Spent the weekend at the beach with some old buddies & one of them asked if I had ever marinated Baby Back ribs in Coke or Dr. Pepper overnight & them smoked, or grilled them?.....I have not, but he said it is his favorite way of doing them & some of the others atested to them being really good. Anyone done this? If so, is it that good, or even worth trying?


----------



## morkdach (Feb 9, 2009)

very good ?  any body got a answer


----------



## mossymo (Feb 9, 2009)

I do not have an answer but it reminded me of a Rib BBQ Sauce recipe I saw about a week ago doing a Google search -

*Ingredients:*

2 cups Coca-Cola (or similar cola)
2 cups ketchup
1/2 cup white vinegar
1/2 onion large onion, finely chopped
1 1/2 tablespoons black pepper
1/4 cup brown sugar
3 tablespoons salt
3 tablespoons chili powder
*Preparation:*

Mix all ingredients in a saucepan and bring to a boil. Reduce heat to a low simmer and cook slowly for 1-2 hours, stirring occasionally.


----------



## eman (Feb 9, 2009)

I have not done them but have eaten coke marinated ribs.

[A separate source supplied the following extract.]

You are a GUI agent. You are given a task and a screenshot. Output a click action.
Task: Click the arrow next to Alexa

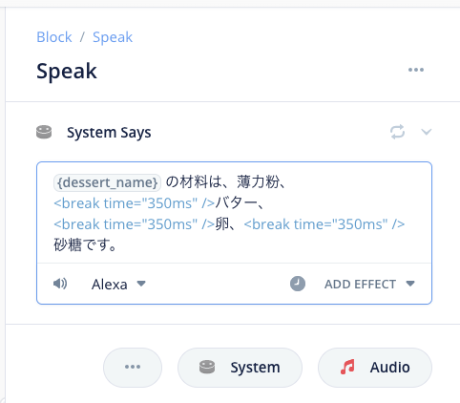tap(141, 283)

They were good.
 Coke has high acid and sweet and should tenderise meat by breaking down the fibers.
 worth a try.


----------



## john dice (Feb 10, 2009)

I use root beer or cream soda for spraying down all pork that goes into my smoker.


----------



## geek with fire (Feb 10, 2009)

I'm going to guess that you couldn't tell the difference with either of the dark sodas in a marinade.  However, when using them as a glaze, I use Dr P because it has a cherry flavor that really comes out when heated.  Works well in Beer Butt Chicken, for the same reason.


----------



## bw0529 (Feb 10, 2009)

thanks for the post  FISHAWN....will have to try this.
Bob


----------



## smokingnd (Feb 10, 2009)

I've heard of it but never done it, will be trying it on the next batch of ribs though.


----------



## jdt (Feb 10, 2009)

let us know how it shakes out, I have tried most kinds as a glaze but never a marinade.


----------



## richoso1 (Feb 10, 2009)

I'm going to thank you for that one Geek, my next rack of spares will be glazed with Dr. P. Have a good one my friend.


----------



## graybeard (Feb 10, 2009)

I've tried Coke and it's good. My favorite is Ginger Ale.

beard


----------



## supervman (Feb 10, 2009)

What he said it's a tenderizer. 
I've used it on Ducks from the Jimmy Robinson Duck recipe I posted.
Done it for years on my ducks and it's terriffic.  I use it with ribs now.


----------